─── DATA PROVIDED

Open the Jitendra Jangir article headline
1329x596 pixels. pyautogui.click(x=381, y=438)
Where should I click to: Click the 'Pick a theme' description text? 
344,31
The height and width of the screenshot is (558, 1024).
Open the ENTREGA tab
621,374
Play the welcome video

──────
─── DATA PROVIDED

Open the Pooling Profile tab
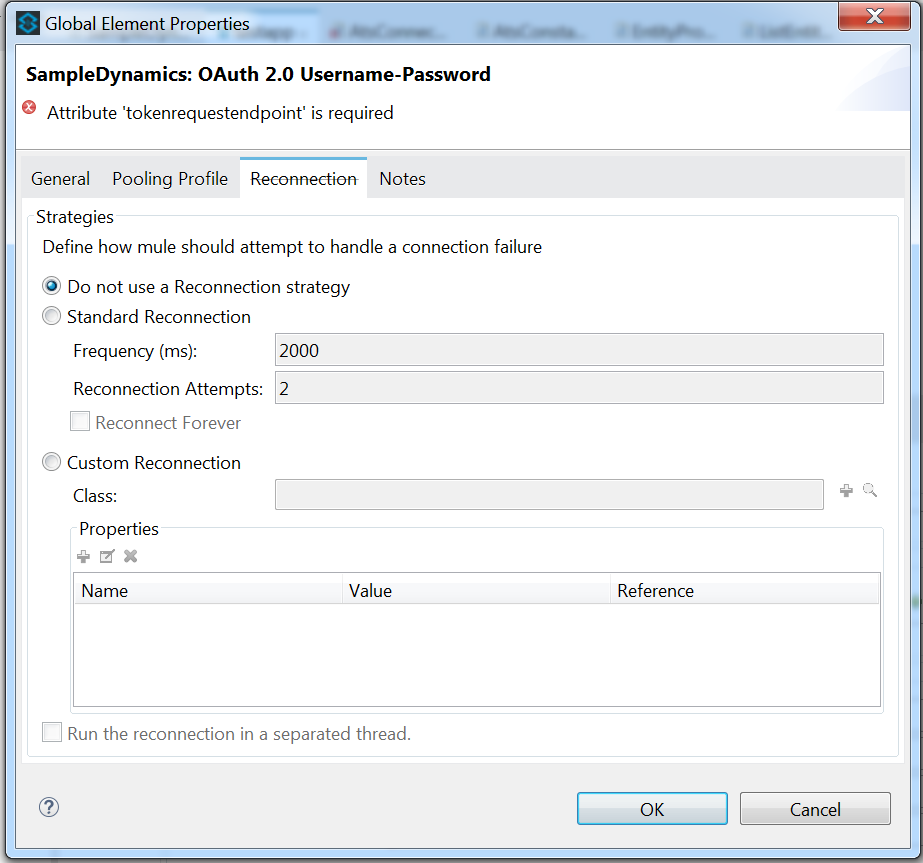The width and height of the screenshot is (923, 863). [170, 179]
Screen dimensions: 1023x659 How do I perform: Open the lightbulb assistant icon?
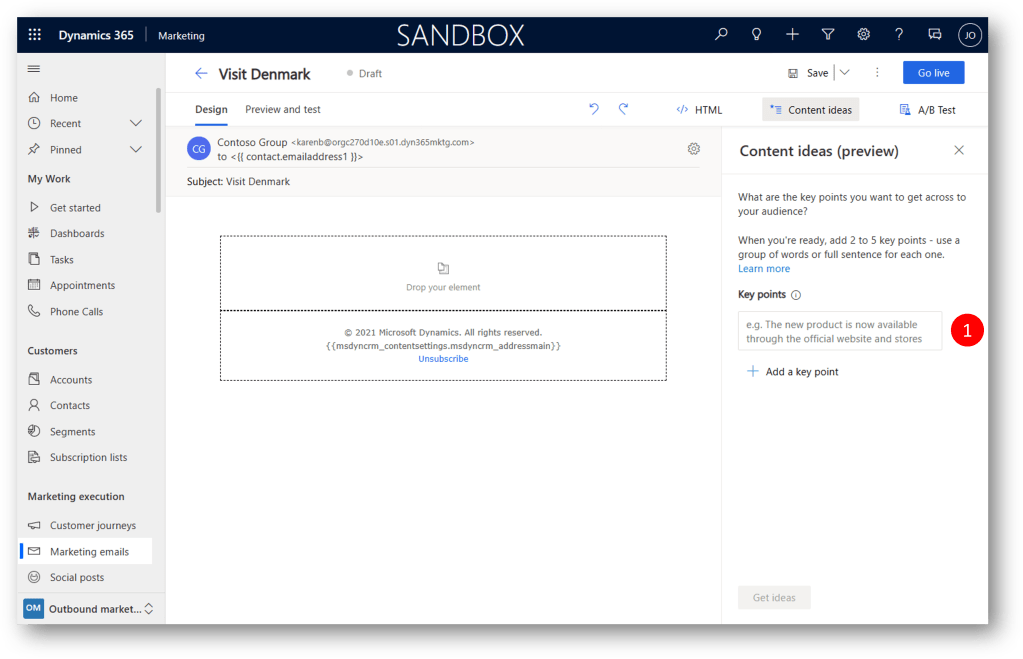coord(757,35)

──────

- [TASK DESCRIPTION]:
Extract from the records above the lines from the one containing "The height and" to the one containing "Play the welcome video", both lines included, exactly as they appear and with nothing else.

- [WRITTEN SOLUTION]:
The height and width of the screenshot is (558, 1024).
Open the ENTREGA tab
621,374
Play the welcome video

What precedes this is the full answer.